Leiden Law Blog

Russia enters WTO

Russia enters WTO

Russia’s transition from a planned economy to a market economy has been (and is) a complex process in which the entire economic governance structure, and a lot of the physical economic structure had to be built from nothing. This includes the integration into the world trading system. Even if Russia’s share in merchandise trade is modest (2.6 % of exports, 1.6 % of imports), its membership of the WTO has been deemed important by both Russia and the other member of the WTO. As a large country Russia should take part in moulding the world trade regime, and trade between Russia and the rest of the world could increase to the mutual benefit of all participants. That, however, is questionable. Russia’s trade barriers never were excessive, even if customs procedures were somewhat erratic. Furthermore, Russia was granted most favoured nation status by most WTO member states long before its official entrance in the WTO, allowing its exports access to the world market on the same conditions as exports from other countries. WTO membership will not change much in the trade patterns. This will also limit the indirect effect that has been put forward, i.e. that increased trade forces Russian companies to become more efficient and to produce better products, benefiting consumers.

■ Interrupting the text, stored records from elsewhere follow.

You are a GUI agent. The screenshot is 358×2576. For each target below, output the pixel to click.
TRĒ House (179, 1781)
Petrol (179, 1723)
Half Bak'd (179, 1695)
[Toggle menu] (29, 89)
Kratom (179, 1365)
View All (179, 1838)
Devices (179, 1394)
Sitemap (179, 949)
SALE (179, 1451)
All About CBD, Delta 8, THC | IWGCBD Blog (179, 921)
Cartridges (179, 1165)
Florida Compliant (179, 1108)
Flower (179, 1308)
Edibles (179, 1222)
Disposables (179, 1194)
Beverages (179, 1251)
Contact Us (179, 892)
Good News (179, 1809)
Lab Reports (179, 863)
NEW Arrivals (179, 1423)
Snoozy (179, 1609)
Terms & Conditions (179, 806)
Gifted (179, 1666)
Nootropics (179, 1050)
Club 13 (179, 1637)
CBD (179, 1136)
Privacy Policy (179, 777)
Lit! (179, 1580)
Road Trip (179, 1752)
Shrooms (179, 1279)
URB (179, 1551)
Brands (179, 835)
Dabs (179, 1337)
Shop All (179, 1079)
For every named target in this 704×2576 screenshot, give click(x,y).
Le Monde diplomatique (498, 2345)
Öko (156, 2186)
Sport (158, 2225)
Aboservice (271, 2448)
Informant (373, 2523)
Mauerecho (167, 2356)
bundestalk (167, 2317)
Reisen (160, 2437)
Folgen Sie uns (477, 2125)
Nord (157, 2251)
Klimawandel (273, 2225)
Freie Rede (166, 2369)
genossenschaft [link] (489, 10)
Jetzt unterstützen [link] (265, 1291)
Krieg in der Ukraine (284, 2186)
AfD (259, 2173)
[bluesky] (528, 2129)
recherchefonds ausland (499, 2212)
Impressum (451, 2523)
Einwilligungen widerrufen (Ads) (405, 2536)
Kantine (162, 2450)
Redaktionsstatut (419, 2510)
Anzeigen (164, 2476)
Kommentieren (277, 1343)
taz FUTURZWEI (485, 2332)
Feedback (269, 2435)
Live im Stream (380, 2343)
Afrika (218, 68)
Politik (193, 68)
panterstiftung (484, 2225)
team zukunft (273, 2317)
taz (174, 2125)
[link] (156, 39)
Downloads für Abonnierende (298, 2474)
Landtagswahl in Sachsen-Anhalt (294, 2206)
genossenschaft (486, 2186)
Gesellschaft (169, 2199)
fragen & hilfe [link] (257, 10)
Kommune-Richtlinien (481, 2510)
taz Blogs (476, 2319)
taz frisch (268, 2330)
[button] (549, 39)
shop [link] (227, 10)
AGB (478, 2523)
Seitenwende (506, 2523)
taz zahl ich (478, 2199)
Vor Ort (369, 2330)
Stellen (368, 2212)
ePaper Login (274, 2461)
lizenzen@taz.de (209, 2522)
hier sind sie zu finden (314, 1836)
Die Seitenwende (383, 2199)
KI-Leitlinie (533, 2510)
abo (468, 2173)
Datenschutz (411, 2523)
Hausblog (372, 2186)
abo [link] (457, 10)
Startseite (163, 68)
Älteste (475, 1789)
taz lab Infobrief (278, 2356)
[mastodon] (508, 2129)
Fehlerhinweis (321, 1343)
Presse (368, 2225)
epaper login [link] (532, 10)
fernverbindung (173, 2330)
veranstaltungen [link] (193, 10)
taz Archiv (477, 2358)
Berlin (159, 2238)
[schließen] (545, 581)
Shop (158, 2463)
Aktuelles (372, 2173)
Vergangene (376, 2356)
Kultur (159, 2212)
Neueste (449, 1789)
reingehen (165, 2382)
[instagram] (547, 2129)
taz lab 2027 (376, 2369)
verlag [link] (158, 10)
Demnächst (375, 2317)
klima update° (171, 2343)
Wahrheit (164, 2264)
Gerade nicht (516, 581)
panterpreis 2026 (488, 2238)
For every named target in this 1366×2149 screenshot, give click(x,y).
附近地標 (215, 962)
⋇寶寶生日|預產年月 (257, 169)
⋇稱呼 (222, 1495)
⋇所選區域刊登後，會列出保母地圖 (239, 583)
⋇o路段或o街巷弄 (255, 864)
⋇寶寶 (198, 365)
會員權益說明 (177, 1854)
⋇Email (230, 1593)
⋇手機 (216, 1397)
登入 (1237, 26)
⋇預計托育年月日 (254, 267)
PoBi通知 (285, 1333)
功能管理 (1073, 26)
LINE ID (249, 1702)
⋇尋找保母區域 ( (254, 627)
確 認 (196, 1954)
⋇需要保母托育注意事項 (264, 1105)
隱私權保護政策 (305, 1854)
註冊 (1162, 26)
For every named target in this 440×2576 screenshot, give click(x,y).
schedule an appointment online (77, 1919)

In a 2002 study, Russia’s National Investment Council calculated the benefit of Russia’s membership to be 0.5 per cent of national income, subject to an entry under favourable conditions. A more optimistic figure of 3.4 per cent is derived in a number of World Bank Studies, but these are the result mainly of the eliminating of investment barriers (in services), inducing more investments, rather than an elimination of trade barriers. Foreign investments in Russia are problematic. In all years of transition there has been a net capital export. World Bank surveys indicate that entrepreneurs face bureaucratic and corruption problems. And there continue to be doubts about the protection of property rights. Even if WTO membership increasingly comes with obligations regarding the investment regime, the Russian investment climate primarily is a domestic issue, rather than one for the WTO.

Finally, the role of the WTO in the world trade regime is changing. The EU and the USA increasingly find WTO rules too intrusive into their trade regimes and circumvent the WTO by concluding bilateral free trade agreements with other countries. This reduces the role of the WTO in the world trade regime directly, but also indirectly as the EU/US threat of leaving the WTO behind limits the agenda of the WTO. Russia may have become a member of an international organisation that sees its influence declining, thus limiting Russia’s possible influence on creating a world trade regime. 

1 Comment

Posted on September 8, 2012 at 07:09 by Kidd

I agree 100%. Corruption is the core problem. One of two core pmleobrs - the other is the slow pace of evolution of the democratic institutions. Both pmleobrs are institutional (as in lack of concerted drive for reforms from above) and generational (as in engrained cultures of corruption and state-centrism among many citizens, especially of age 45+). These are lasting legacies of Communism. Soviet Union, in the 1970s and 80s was so deeply corrupt, even buying daily food was a matter of who you know and how much you can pay in hidden bribes or favors. In some sense, Russia today is less corrupt than in the USSR days, it is only that today’s corruption is more visible and more monetized, as opposed to Soviet corruption was more barter-like.So you are correct - the main and most immediate obstacle to Russian modernisation and growth, as well as social recovery, is corruption. But the longer-term and correlated barrier is the need to develop real (not just populist) democratic institutions. Interestingly, at the very least, Medvedev put both of these into his agenda. The lack of success on both is disheartening, but at least there’s a start.